# -----------------------------------------------------------------------------
# Copyright (c) 2024 NVIDIA CORPORATION & AFFILIATES.
# All rights reserved.
#
# This codebase constitutes NVIDIA proprietary technology and is strictly
# confidential. Any unauthorized reproduction, distribution, or disclosure
# of this code, in whole or in part, outside NVIDIA is strictly prohibited
# without prior written consent.
#
# For inquiries regarding the use of this code in other NVIDIA proprietary
# projects, please contact the Deep Imagination Research Team at
# dir@exchange.nvidia.com.
# -----------------------------------------------------------------------------

"""
Common helper functions for robot dataset classes.
"""

import json
import os

import numpy as np


def compute_monte_carlo_returns(num_steps: int, terminal_reward: float, gamma: float) -> np.ndarray:
    """
    Compute Monte Carlo returns with sparse reward at the end of an episode.
    Returns are rescaled from [0, terminal_reward] to [-1, 1].

    Args:
        num_steps (int): Number of steps in the episode
        terminal_reward (float): Reward at the terminal state (usually 0 or 1)
        gamma (float): Discount factor

    Returns:
        np.ndarray: Returns array of shape (num_steps,) rescaled to [-1, 1]
    """
    T = num_steps
    rewards = np.zeros(T, dtype=np.float32)
    rewards[-1] = terminal_reward

    # Compute Monte-Carlo returns
    returns = np.zeros_like(rewards)
    G = 0.0
    for t in reversed(range(T)):
        G = rewards[t] + gamma * G
        returns[t] = G

    # Rescale returns from [0, terminal_reward] to [-1, 1]
    if terminal_reward > 0:
        returns = 2 * returns / terminal_reward - 1
    else:
        returns = 2 * returns - 1

    return returns


def get_action_chunk_with_padding(
    actions: np.ndarray,
    relative_step_idx: int,
    chunk_size: int,
    num_steps: int,
) -> np.ndarray:
    """
    Get action chunk starting from relative_step_idx with padding if needed.

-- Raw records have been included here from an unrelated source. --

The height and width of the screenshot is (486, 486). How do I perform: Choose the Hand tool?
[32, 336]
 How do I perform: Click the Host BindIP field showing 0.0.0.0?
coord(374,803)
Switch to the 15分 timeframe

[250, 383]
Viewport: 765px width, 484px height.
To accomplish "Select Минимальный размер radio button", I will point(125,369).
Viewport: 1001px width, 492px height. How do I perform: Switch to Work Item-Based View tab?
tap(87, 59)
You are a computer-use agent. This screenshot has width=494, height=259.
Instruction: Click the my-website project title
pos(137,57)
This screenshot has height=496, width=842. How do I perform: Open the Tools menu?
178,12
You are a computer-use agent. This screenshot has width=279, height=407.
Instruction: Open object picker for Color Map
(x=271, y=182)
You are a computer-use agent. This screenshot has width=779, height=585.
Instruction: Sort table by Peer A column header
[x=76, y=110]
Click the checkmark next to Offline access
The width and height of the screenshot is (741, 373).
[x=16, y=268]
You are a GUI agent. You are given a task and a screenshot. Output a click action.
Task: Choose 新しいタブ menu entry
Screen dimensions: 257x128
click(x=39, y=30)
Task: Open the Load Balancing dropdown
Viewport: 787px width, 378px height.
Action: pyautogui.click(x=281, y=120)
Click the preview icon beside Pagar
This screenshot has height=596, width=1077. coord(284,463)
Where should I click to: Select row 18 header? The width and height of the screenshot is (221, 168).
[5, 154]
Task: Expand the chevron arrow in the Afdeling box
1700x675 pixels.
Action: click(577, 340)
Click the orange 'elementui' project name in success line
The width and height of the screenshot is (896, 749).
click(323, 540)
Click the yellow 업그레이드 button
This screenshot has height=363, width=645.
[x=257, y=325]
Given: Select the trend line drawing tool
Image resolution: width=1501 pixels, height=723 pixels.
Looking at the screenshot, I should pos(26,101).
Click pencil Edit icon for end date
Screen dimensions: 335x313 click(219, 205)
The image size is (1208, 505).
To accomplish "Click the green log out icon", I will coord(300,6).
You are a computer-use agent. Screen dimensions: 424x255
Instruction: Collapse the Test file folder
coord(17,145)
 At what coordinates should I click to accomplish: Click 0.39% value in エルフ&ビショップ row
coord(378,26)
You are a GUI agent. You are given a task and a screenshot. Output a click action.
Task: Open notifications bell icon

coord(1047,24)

    If there aren't enough remaining actions to fill the chunk, the last action
    is repeated to fill the chunk.

    Args:
        actions (np.ndarray): Full actions array of shape (num_steps, action_dim)
        relative_step_idx (int): Starting index for the action chunk
        chunk_size (int): Size of the action chunk
        num_steps (int): Total number of steps in the episode

    Returns:
        np.ndarray: Action chunk of shape (chunk_size, action_dim)
    """
    remaining_actions = num_steps - relative_step_idx

    if remaining_actions >= chunk_size:
        # If we have enough actions, get the full chunk
        action_chunk = actions[relative_step_idx : relative_step_idx + chunk_size]
    else:
        # If not enough actions remain, take what we can and repeat the last action
        available_actions = actions[relative_step_idx:]
        num_padding_needed = chunk_size - remaining_actions

        # Repeat the last action to fill the chunk
        padding = np.tile(actions[-1], (num_padding_needed, 1))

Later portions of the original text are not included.